In the comments on Friday's postI said I might talk about the free speech problems inherent in the administrations desire to wiretap the internet. That's not happening today, although it's still an important topic. Today we are going to talk about COICA, the "Combating Online Infringements and Counterfeits Act". The Electronic Frontier Foundation has a very good resource page, including a list of legitimate and pseudo-legitimate sites that could be taken down using COICA, and a page explaining why.


This bill (S111=3804) does what has never been done in the United States - it censors the internet. Probably in a much more far-reaching manner than expected by the Senate, or by the groups pushing for it. If it is as effective as it's elder brother, the DMCA, it will also have little effect on criminal, but will have far more serious effect on law-abiding citizens.

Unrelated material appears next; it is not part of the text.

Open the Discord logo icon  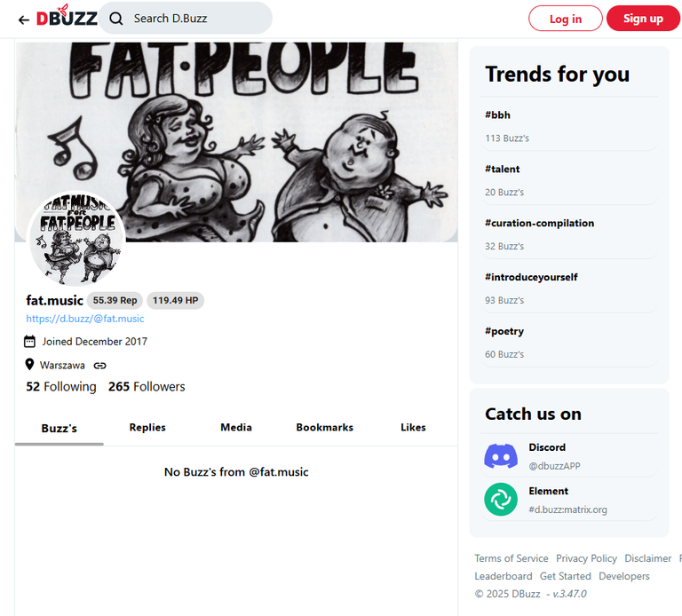pyautogui.click(x=501, y=456)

Actually, this ties in with my concern over the proposal to make the wiretap friendly. Businesses such as Carbonite.com and Mozy.comstore your data encrypted. They cannot access it because they don't have your encryption key. Then there are free sites like Dropbox and Oosah.com. Carbonite and Mozy are for-profit businesses, and presumably can prove that their primary purpose is not sharing pirated music and/or movies. Dropbox and Oosah may have a harder time. And if push came to shove, none of them could prove the files on their servers are not stolen intellectual property - unless they have the ability to decrypt their customers files. So to make COICA work they will have to make the internet wiretap friendly. Except that still won't make COICA work, it will just harm legitimate businesses and services.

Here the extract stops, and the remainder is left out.